##### Information given #####
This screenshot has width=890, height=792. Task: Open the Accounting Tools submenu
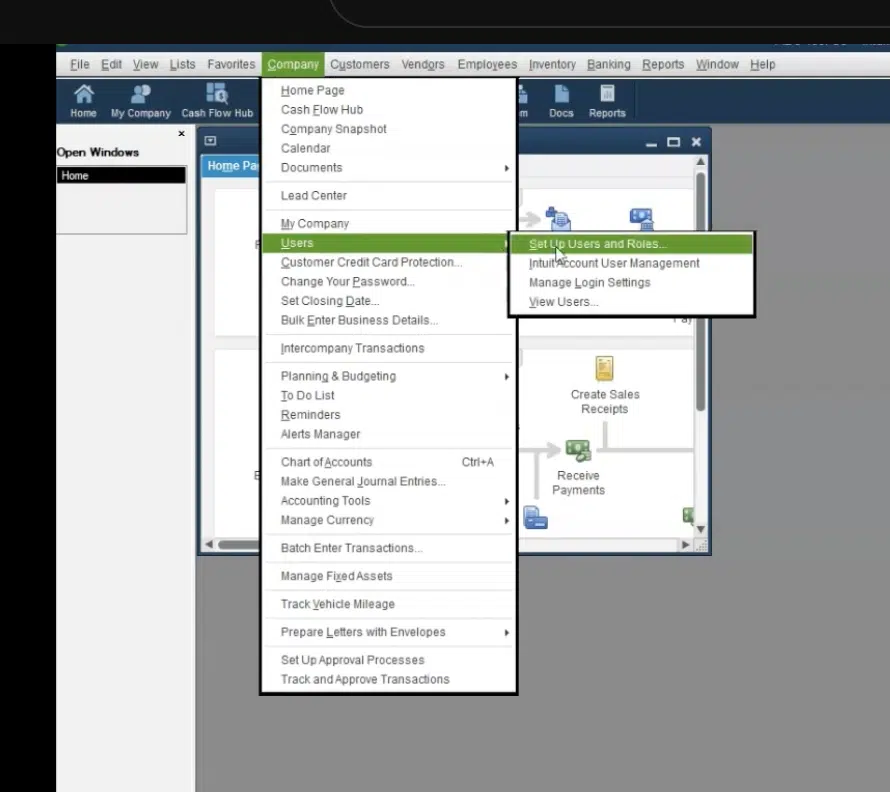(506, 500)
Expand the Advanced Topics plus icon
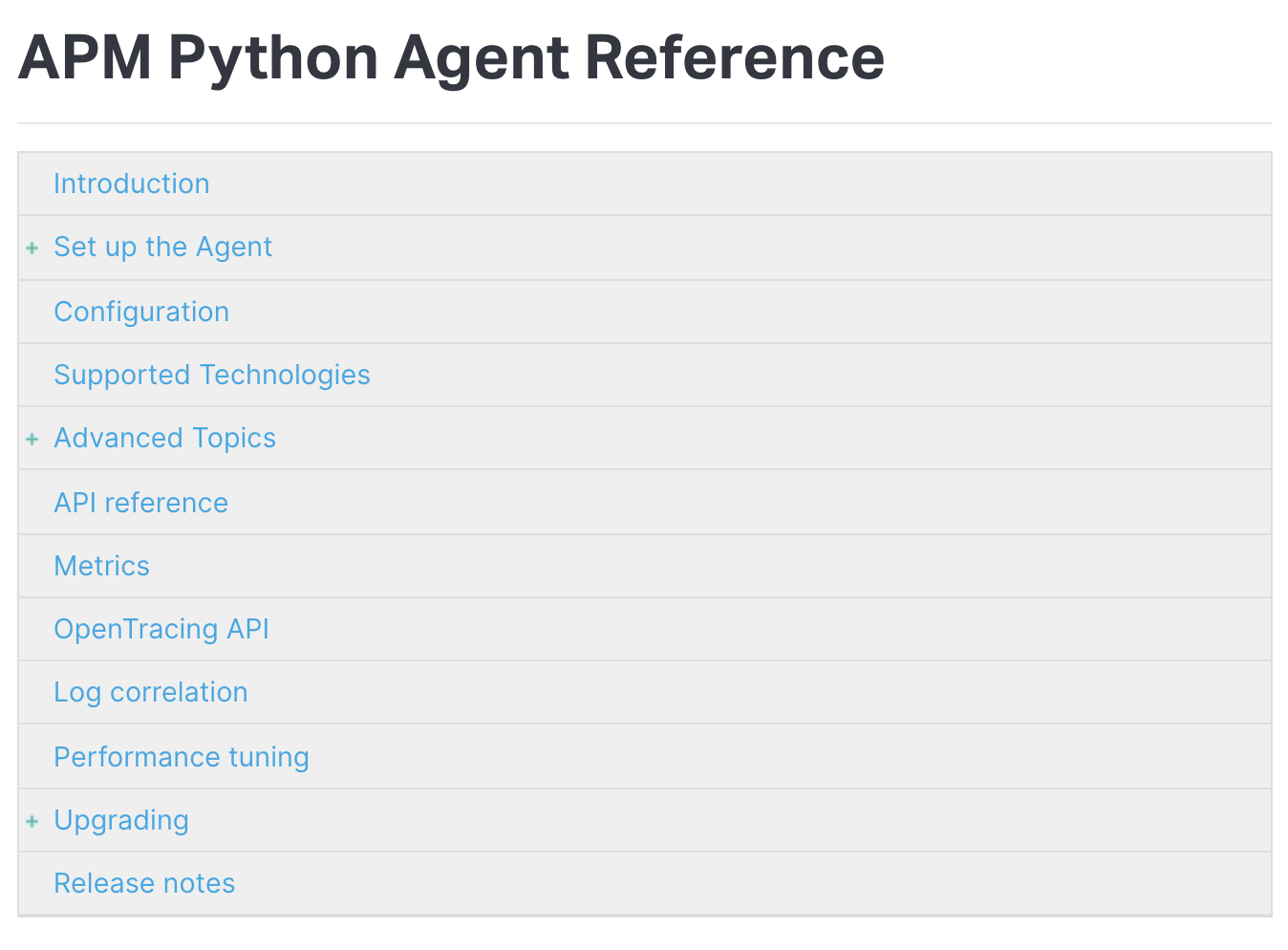The height and width of the screenshot is (950, 1288). pos(32,440)
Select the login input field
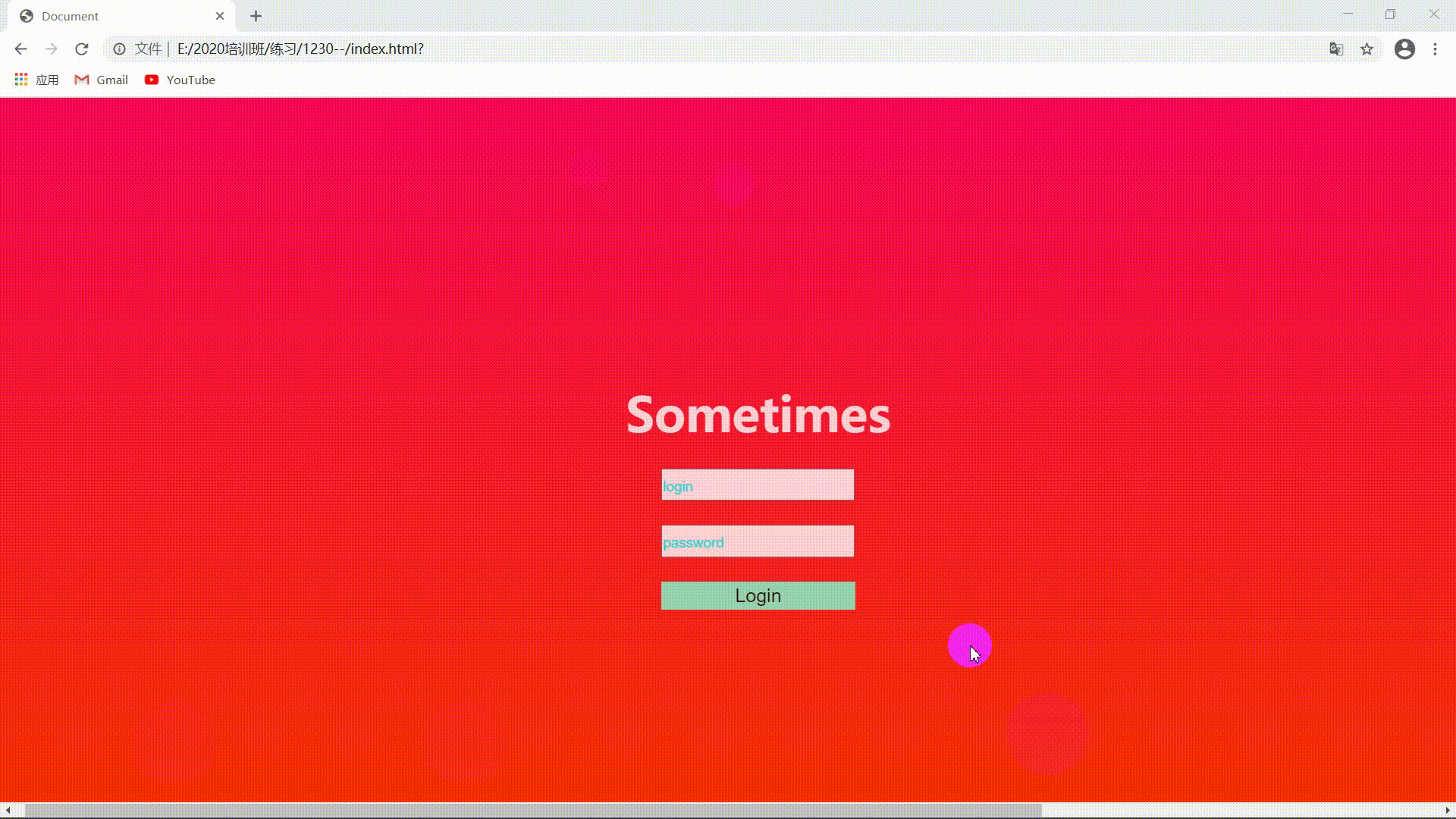Image resolution: width=1456 pixels, height=819 pixels. click(x=758, y=485)
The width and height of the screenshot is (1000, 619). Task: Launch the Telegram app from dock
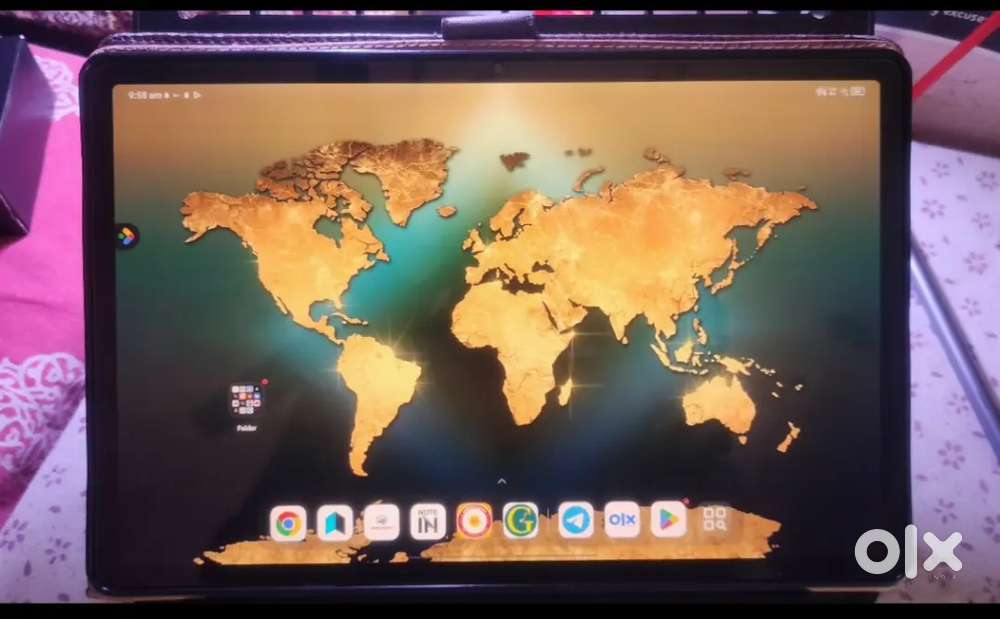click(575, 521)
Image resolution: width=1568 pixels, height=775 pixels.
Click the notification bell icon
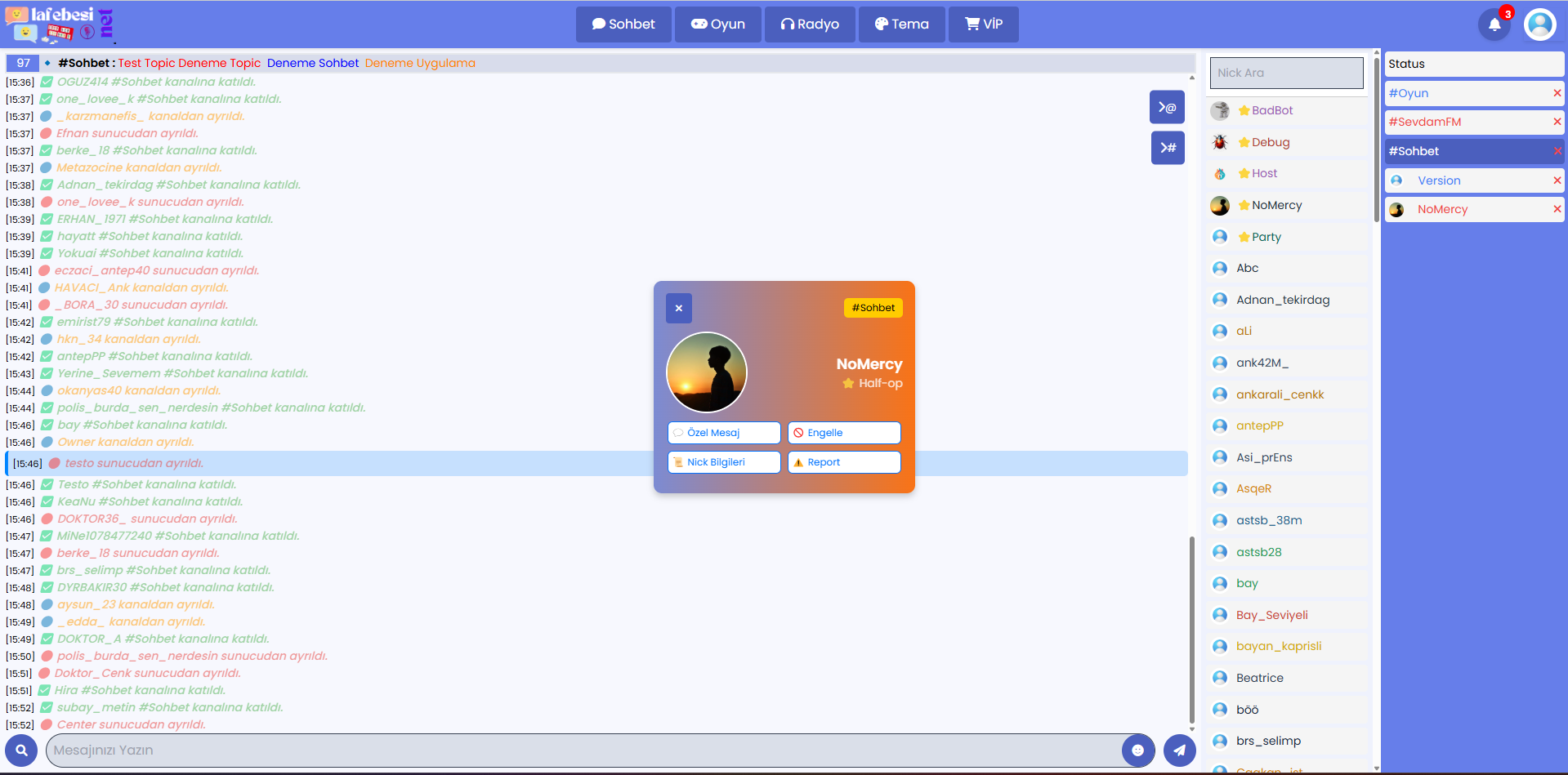click(x=1494, y=24)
#####
- **Problem**:
Could you transcribe exactly the lines running from the one with "Expand the Advanced Topics plus icon" to the final line of the material above, both included, with no pictures?

- **Answer to the problem**:
Expand the Advanced Topics plus icon
The height and width of the screenshot is (950, 1288). pos(32,440)
Select the login input field
Image resolution: width=1456 pixels, height=819 pixels. click(x=758, y=485)
The width and height of the screenshot is (1000, 619). Task: Launch the Telegram app from dock
click(575, 521)
Image resolution: width=1568 pixels, height=775 pixels.
Click the notification bell icon
click(x=1494, y=24)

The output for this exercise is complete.